» **ABOUT THIS EXERCISE**:
From first line to last, retype the data exactly.
━━━━━ DATA TO PROCESS ━━━━━
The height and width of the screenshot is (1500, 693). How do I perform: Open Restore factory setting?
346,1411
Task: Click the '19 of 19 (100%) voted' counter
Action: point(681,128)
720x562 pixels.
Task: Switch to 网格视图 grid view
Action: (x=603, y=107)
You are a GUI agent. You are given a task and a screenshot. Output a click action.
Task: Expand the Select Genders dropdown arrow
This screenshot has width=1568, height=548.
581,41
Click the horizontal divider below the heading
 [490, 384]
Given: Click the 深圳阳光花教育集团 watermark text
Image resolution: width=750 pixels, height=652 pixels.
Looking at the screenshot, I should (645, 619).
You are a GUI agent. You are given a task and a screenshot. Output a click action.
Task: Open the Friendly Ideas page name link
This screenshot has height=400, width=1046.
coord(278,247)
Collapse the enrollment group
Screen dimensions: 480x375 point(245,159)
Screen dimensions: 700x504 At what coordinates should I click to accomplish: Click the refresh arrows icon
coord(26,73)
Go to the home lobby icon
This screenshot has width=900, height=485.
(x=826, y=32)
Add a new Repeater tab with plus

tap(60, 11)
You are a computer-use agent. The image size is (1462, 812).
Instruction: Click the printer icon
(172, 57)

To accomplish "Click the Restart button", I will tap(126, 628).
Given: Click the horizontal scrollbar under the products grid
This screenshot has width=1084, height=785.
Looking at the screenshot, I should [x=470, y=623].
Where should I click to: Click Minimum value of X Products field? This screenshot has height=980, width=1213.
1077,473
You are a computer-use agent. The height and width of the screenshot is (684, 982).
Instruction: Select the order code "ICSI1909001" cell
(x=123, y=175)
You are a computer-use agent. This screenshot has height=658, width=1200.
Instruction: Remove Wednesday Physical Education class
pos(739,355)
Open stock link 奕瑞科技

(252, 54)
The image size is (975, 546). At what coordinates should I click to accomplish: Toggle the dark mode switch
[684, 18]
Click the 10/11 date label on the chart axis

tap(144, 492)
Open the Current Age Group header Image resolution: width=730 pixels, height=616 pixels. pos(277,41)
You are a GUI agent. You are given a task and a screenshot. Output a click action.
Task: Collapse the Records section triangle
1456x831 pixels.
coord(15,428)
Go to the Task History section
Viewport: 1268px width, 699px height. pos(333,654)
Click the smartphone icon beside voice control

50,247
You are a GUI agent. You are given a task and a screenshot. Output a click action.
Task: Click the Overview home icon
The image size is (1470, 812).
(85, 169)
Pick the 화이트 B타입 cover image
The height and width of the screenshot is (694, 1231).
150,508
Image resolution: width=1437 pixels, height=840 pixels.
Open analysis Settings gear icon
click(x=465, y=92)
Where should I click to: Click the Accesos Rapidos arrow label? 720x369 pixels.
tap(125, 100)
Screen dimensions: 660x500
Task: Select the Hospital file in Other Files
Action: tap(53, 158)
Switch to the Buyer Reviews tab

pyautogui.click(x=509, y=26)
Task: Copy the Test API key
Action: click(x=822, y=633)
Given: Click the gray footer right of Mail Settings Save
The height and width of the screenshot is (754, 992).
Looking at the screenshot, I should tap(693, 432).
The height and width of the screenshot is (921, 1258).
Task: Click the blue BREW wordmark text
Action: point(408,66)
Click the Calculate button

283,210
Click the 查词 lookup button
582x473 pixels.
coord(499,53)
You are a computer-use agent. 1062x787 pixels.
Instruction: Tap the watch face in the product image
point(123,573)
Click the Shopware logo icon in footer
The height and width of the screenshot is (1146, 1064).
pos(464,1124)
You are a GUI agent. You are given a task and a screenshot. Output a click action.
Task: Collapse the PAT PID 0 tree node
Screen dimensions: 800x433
━━━━━
» **WRITTEN RESPONSE**:
The height and width of the screenshot is (1500, 693). How do I perform: Open Restore factory setting?
346,1411
Task: Click the '19 of 19 (100%) voted' counter
Action: point(681,128)
720x562 pixels.
Task: Switch to 网格视图 grid view
Action: (x=603, y=107)
You are a GUI agent. You are given a task and a screenshot. Output a click action.
Task: Expand the Select Genders dropdown arrow
This screenshot has width=1568, height=548.
581,41
Click the horizontal divider below the heading
 [490, 384]
Given: Click the 深圳阳光花教育集团 watermark text
Image resolution: width=750 pixels, height=652 pixels.
Looking at the screenshot, I should (645, 619).
You are a GUI agent. You are given a task and a screenshot. Output a click action.
Task: Open the Friendly Ideas page name link
This screenshot has height=400, width=1046.
coord(278,247)
Collapse the enrollment group
Screen dimensions: 480x375 point(245,159)
Screen dimensions: 700x504 At what coordinates should I click to accomplish: Click the refresh arrows icon
coord(26,73)
Go to the home lobby icon
This screenshot has width=900, height=485.
(x=826, y=32)
Add a new Repeater tab with plus

tap(60, 11)
You are a computer-use agent. The image size is (1462, 812).
Instruction: Click the printer icon
(172, 57)

To accomplish "Click the Restart button", I will tap(126, 628).
Given: Click the horizontal scrollbar under the products grid
This screenshot has width=1084, height=785.
Looking at the screenshot, I should [x=470, y=623].
Where should I click to: Click Minimum value of X Products field? This screenshot has height=980, width=1213.
1077,473
You are a computer-use agent. The height and width of the screenshot is (684, 982).
Instruction: Select the order code "ICSI1909001" cell
(x=123, y=175)
You are a computer-use agent. This screenshot has height=658, width=1200.
Instruction: Remove Wednesday Physical Education class
pos(739,355)
Open stock link 奕瑞科技

(252, 54)
The image size is (975, 546). At what coordinates should I click to accomplish: Toggle the dark mode switch
[684, 18]
Click the 10/11 date label on the chart axis

tap(144, 492)
Open the Current Age Group header Image resolution: width=730 pixels, height=616 pixels. pos(277,41)
You are a GUI agent. You are given a task and a screenshot. Output a click action.
Task: Collapse the Records section triangle
1456x831 pixels.
coord(15,428)
Go to the Task History section
Viewport: 1268px width, 699px height. pos(333,654)
Click the smartphone icon beside voice control

50,247
You are a GUI agent. You are given a task and a screenshot. Output a click action.
Task: Click the Overview home icon
The image size is (1470, 812).
(85, 169)
Pick the 화이트 B타입 cover image
The height and width of the screenshot is (694, 1231).
150,508
Image resolution: width=1437 pixels, height=840 pixels.
Open analysis Settings gear icon
click(x=465, y=92)
Where should I click to: Click the Accesos Rapidos arrow label? 720x369 pixels.
tap(125, 100)
Screen dimensions: 660x500
Task: Select the Hospital file in Other Files
Action: tap(53, 158)
Switch to the Buyer Reviews tab

pyautogui.click(x=509, y=26)
Task: Copy the Test API key
Action: click(x=822, y=633)
Given: Click the gray footer right of Mail Settings Save
The height and width of the screenshot is (754, 992).
Looking at the screenshot, I should tap(693, 432).
The height and width of the screenshot is (921, 1258).
Task: Click the blue BREW wordmark text
Action: point(408,66)
Click the Calculate button

283,210
Click the 查词 lookup button
582x473 pixels.
coord(499,53)
You are a computer-use agent. 1062x787 pixels.
Instruction: Tap the watch face in the product image
point(123,573)
Click the Shopware logo icon in footer
The height and width of the screenshot is (1146, 1064).
pos(464,1124)
You are a GUI agent. You are given a task and a screenshot. Output a click action.
Task: Collapse the PAT PID 0 tree node
Screen dimensions: 800x433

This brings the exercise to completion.